Why so sleepy?

During this past week off, I can assume a lot of us participated in the annual Thanksgiving stuff your face fest. While of course it is great to see family and friends during the celebration, a lot of time is focused on the meal. However, it seems that as soon as the meal is done, people tend to feel a sudden grogginess. They feel a need to nap off their meal. So why are we so tired after eating our turkey dinner? Is it something in the turkey or is that just an old wives’ tale?

Many people accredit holiday drowsiness to the L-tryptophan that is in the turkey. “L-tryptophan is an essential amino acid” and amino acids “are the building blocks of proteins.” Tryptophan cannot be produced by the body so we get it from our food. Turkey is not the only food product with tryptophan though. Tryptophan is also in “poultry, meat, cheese, yogurt, fish and eggs.” Tryptophan is used to make a B vitamin, and B vitamins aid in the making of serotonin. Serotonin is a chemical in the brain that affects your mood. Being as tryptophan helps the body produce serotonin, it is assumed that the more turkey consumed, the more tryptophan in the body, and thus the more serotonin made. Serotonin additionally helps create melatonin, which is a chemical in the brain that affects the sleep cycle. So can mass amounts of tryptophan really be the mechanism in turkey leading to sleep?

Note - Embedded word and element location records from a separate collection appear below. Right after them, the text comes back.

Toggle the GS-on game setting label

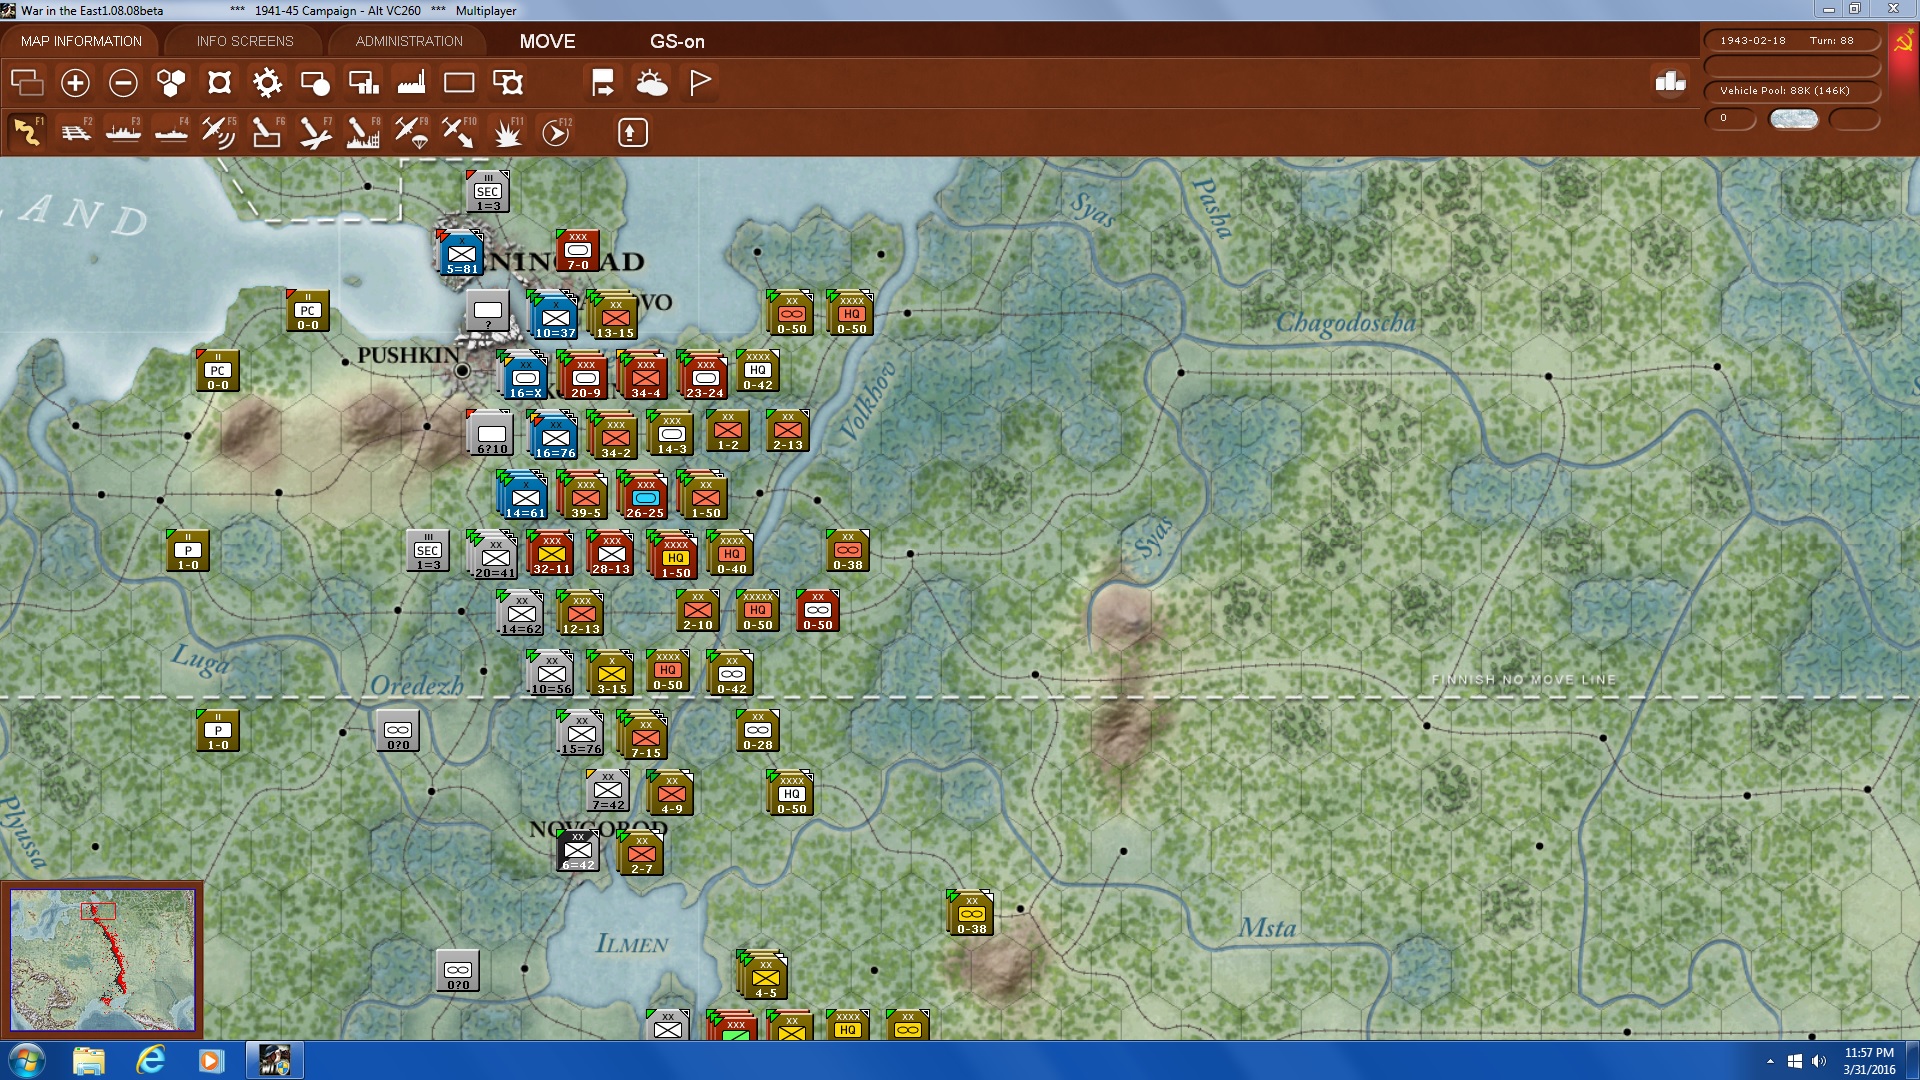coord(674,42)
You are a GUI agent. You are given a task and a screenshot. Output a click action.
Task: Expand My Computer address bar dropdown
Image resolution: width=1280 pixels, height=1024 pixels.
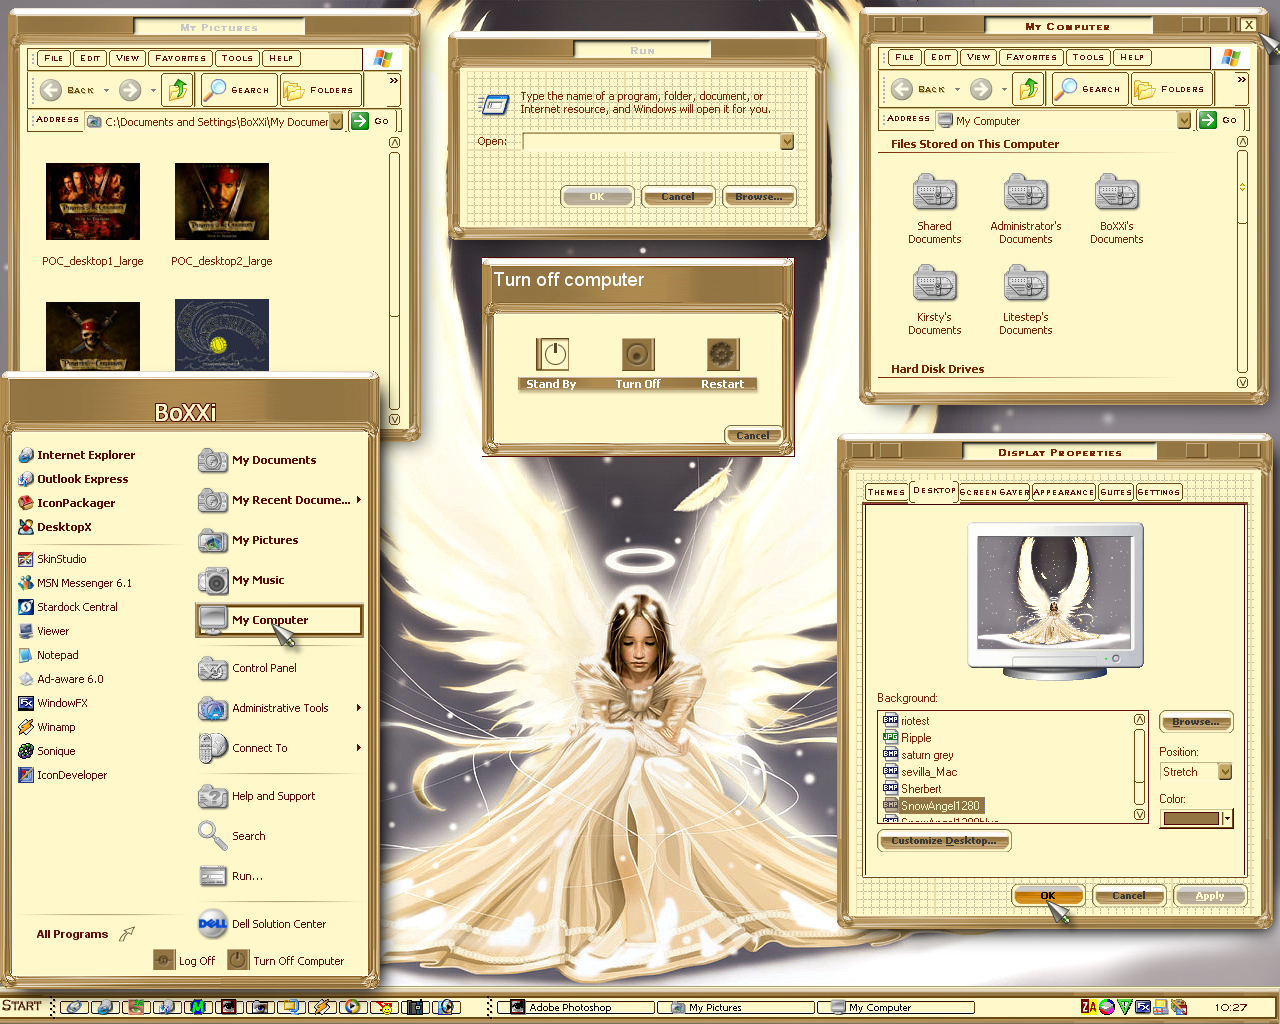(1184, 120)
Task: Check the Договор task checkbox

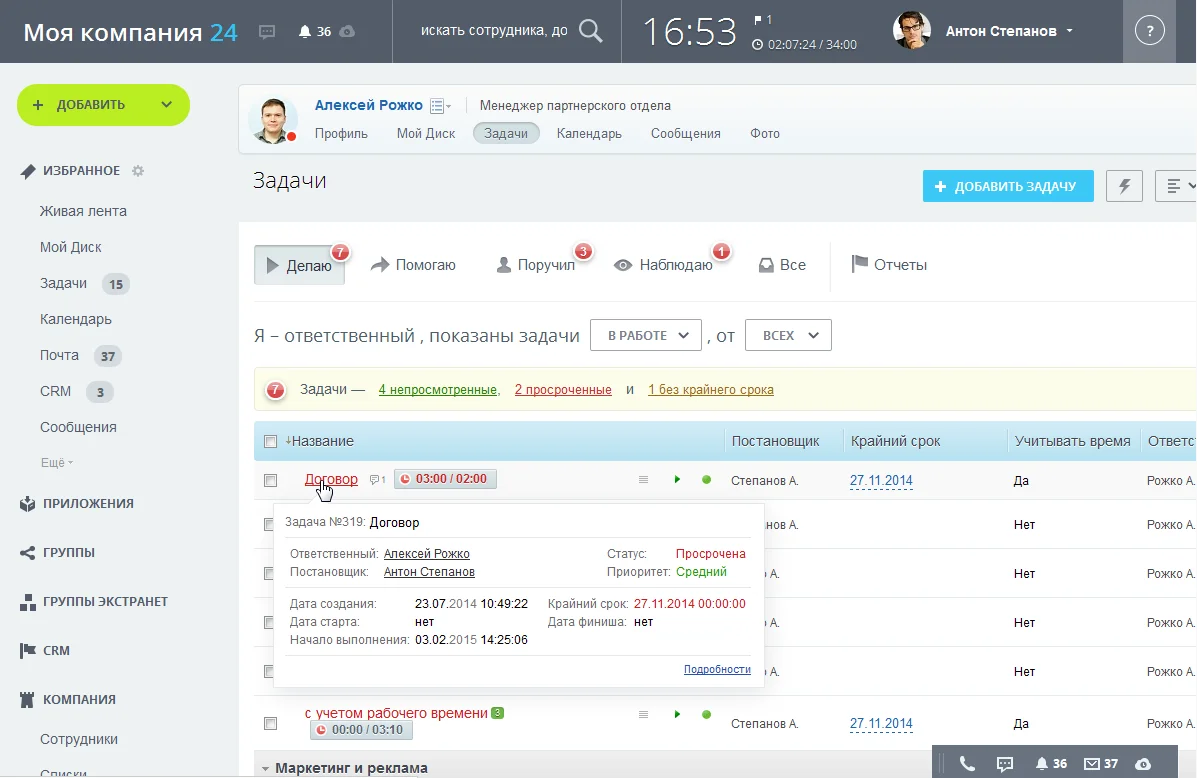Action: click(270, 480)
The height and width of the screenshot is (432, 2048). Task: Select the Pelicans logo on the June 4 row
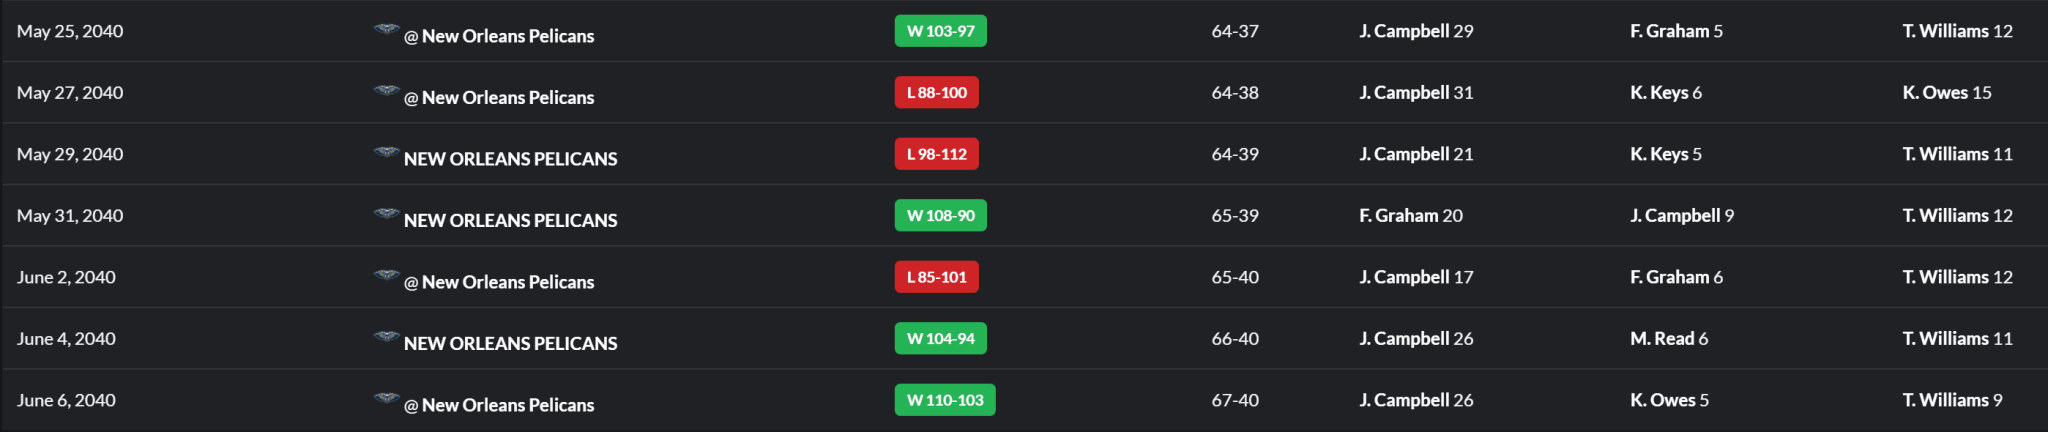[386, 337]
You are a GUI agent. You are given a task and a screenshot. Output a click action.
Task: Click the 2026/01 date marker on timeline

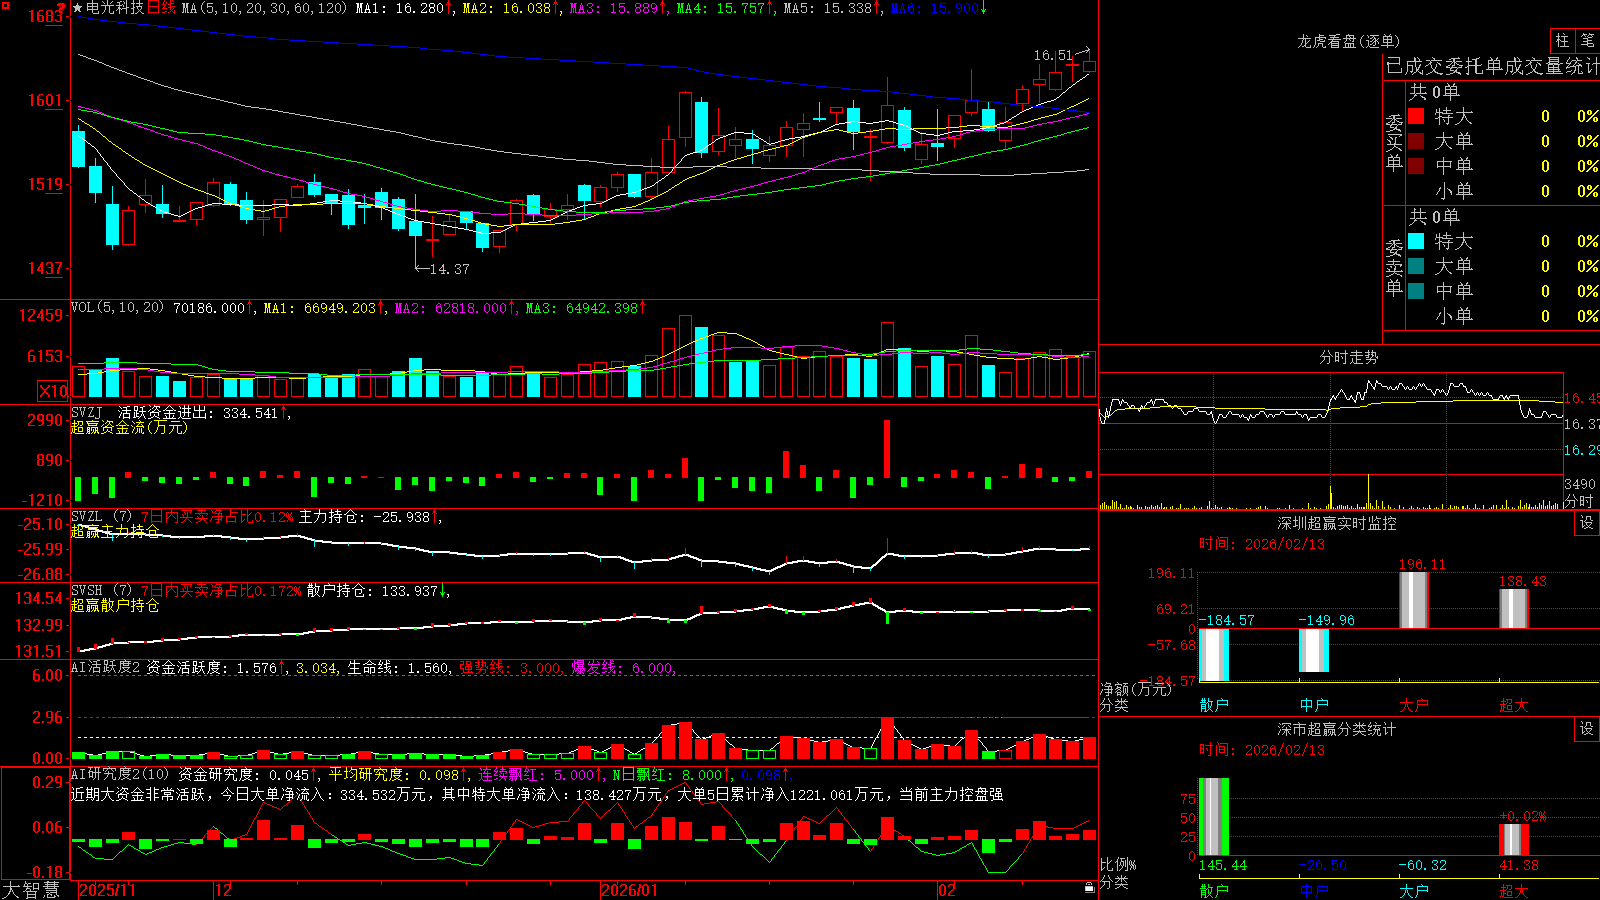[630, 890]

Turkey actually “contains no more of the amino acid tryptophan than other kinds of poultry. In fact, turkey has slightly less tryptophan than chicken.” So we should be just as sleepy when we eat a chicken breast as after Thanksgiving dinner, if the tryptophan consumption theory were true. Elizabeth Somer, MA, RD, stated that “it’s a myth that eating foods high in tryptophan boosts brain levels of tryptophan and therefore brain levels of serotonin.” Serotonin boosts actually come from small carbohydrate snacks. So the exhaustion from eating our turkey dinner may be from digestion and not what is in the food itself.

Overall, being tired after Thanksgiving dinner is less connected to the turkey being consumed and more so the quantity of food. The more food we eat, the harder the digestive system has to work, and that takes a lot of energy from the body.

What would be interesting to see is a trial where there are two groups eating different meals before going to bed. One group would be given a light carbohydrate snack and the other a heavy meal. Both would fall asleep for different reasons, the carbohydrate snack because it affects serotonin and the heavy meal because of the digestion. To see which group slept more soundly would be interesting. It would also be thought-provoking to see if the meals affected the subjects’ dreams differently, or if they dreamed at all. The experiment would technically be experimental since the food would be given to different groups, but observations would need to occur to draw conclusions over what food will make you rest the most easily. All in all, just food for thought!